TASK DETAILS =
Reproduce the lines below verbatim, starting at the first line and ending at the line that contains "swea-ytick-label: 100 is", with both of these lines included.

START EXERCISE MATERIALS

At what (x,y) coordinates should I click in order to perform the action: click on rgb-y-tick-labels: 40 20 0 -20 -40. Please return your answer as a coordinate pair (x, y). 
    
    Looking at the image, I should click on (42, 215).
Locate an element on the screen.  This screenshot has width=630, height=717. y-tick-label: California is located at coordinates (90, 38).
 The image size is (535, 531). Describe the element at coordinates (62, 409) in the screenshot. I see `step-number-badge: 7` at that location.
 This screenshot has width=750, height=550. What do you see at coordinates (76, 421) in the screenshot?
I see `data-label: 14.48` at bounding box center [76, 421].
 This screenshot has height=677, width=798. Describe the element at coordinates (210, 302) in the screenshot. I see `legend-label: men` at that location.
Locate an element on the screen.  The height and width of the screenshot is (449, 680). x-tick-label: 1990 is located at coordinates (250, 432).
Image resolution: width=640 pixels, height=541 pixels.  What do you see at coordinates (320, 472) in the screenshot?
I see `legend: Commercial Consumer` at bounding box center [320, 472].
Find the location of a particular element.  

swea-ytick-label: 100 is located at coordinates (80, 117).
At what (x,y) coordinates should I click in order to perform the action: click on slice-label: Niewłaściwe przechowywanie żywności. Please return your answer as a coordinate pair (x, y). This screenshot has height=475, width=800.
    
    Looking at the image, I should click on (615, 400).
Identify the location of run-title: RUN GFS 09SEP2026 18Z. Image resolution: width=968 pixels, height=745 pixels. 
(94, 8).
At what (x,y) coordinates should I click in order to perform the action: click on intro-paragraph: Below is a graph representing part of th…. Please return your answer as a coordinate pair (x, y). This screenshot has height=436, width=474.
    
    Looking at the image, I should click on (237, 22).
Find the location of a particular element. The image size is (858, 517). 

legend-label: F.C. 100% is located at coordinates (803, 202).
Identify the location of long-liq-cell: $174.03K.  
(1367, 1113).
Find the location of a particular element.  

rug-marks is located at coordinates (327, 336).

END EXERCISE MATERIALS

WORKED SOLUTION =
At what (x,y) coordinates should I click in order to perform the action: click on rgb-y-tick-labels: 40 20 0 -20 -40. Please return your answer as a coordinate pair (x, y). 
    
    Looking at the image, I should click on (42, 215).
Locate an element on the screen.  This screenshot has width=630, height=717. y-tick-label: California is located at coordinates (90, 38).
 The image size is (535, 531). Describe the element at coordinates (62, 409) in the screenshot. I see `step-number-badge: 7` at that location.
 This screenshot has width=750, height=550. What do you see at coordinates (76, 421) in the screenshot?
I see `data-label: 14.48` at bounding box center [76, 421].
 This screenshot has height=677, width=798. Describe the element at coordinates (210, 302) in the screenshot. I see `legend-label: men` at that location.
Locate an element on the screen.  The height and width of the screenshot is (449, 680). x-tick-label: 1990 is located at coordinates (250, 432).
Image resolution: width=640 pixels, height=541 pixels.  What do you see at coordinates (320, 472) in the screenshot?
I see `legend: Commercial Consumer` at bounding box center [320, 472].
Find the location of a particular element.  

swea-ytick-label: 100 is located at coordinates (80, 117).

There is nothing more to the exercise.